Staff supports the proposed changes to the TCRR and submits the following comments in support of proposed rules.
DISCUSSION
Rule 107. The proposed modifications to Rule 107 will allow telephone companies to return a deposit by either crediting the customer’s account or issuing a refund without requiring an explicit request from a customer. Under the current rule, companies are required to refund a deposit absent customer instructions to issue an account credit. Under the proposal, neither method will be the preferred default procedure, giving companies greater flexibility in handling the return of customer deposits.
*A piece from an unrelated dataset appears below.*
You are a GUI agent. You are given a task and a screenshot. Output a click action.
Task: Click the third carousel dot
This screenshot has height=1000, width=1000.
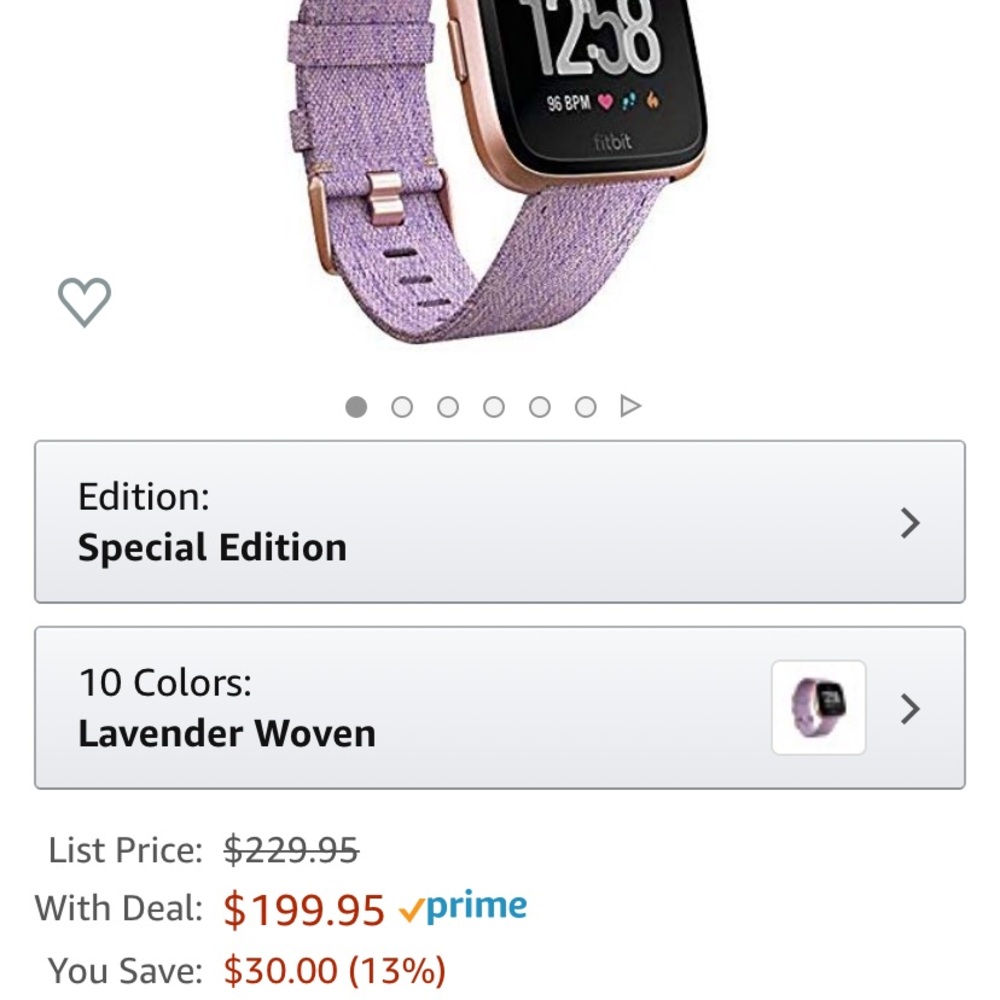click(447, 405)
Applying credits to future bills may provide customers with the benefit of more immediate use of their deposit money, avoiding the delay often associated with providing cash refunds. In a separate rulemaking docket (Case No. 31-2101-0001), the Commission has proposed that the same changes be made with respect to the corresponding Rule 107 of its Utility Customer Relations Rules (UCRR). Staff supports the proposed rule change and urges the Commission to maintain consistency between Rules 107 of the UCRR and TCRR for administrative efficiency. Simply put, it is easier for Staff to accurately administer rules and resolve disputes if the rules are the same, regardless of the type of company involved.
Rule 302. The proposed change to this rule removes an obsolete reference to Rule 313, which no longer exists. In addition to the change proposed by the Commission, Staff also proposes to eliminate another obsolete reference found in Rule 302. Staff suggests removing the reference to the guarantee option mentioned in Section 302.02. Specifically, Staff proposes eliminating the words “or obtain a guarantee”, so that the section would read “The customer or applicant failed to make a security deposit, when one is required.” The guarantee option referred to in this rule was eliminated in 1999. Staff recommends approval of both the proposed change and the additional modification suggested above.
Rule 304. The proposed changes to Rule 304 will clarify and simplify the requirements for notification of customers prior to disconnection of local exchange service. Under the proposal, the requirement of initial notification of the intent to disconnect service (the seven-day notice) and final notice (the 24-hour notice) remains the same. These notices expire within 21 calendar days after the proposed termination date, giving companies three weeks to disconnect service if the customer fails to respond to the notices. Additional notice must be given if the company does not actually disconnect service within this time frame and still intends to disconnect service. Essentially, the process starts over again, with both an initial and final notice required.
If the customer receives the required notices and fails to pay an undisputed bill, no additional notice is required under two specific circumstances. First, if the customer receives notification, makes a payment arrangement, and subsequently fails to keep that arrangement, no additional notice is required. Second, if the customer receives notification and tenders payment with a dishonored check, no additional notice is required. It is important to note, however, that customers who make and break payment arrangements or pay with a dishonored check but have not been subject to recent collection action by the company are entitled to prior notice before disconnection. In other words, breaking an arrangement or paying with a dishonored check cannot result in disconnection without any notification whatsoever. The link between prior notice and the customer’s action in response to the notice is necessary to avoid circumstances where customers who are not subject to collection actions miss self-imposed payment targets or encounter difficulty with their financial institutions.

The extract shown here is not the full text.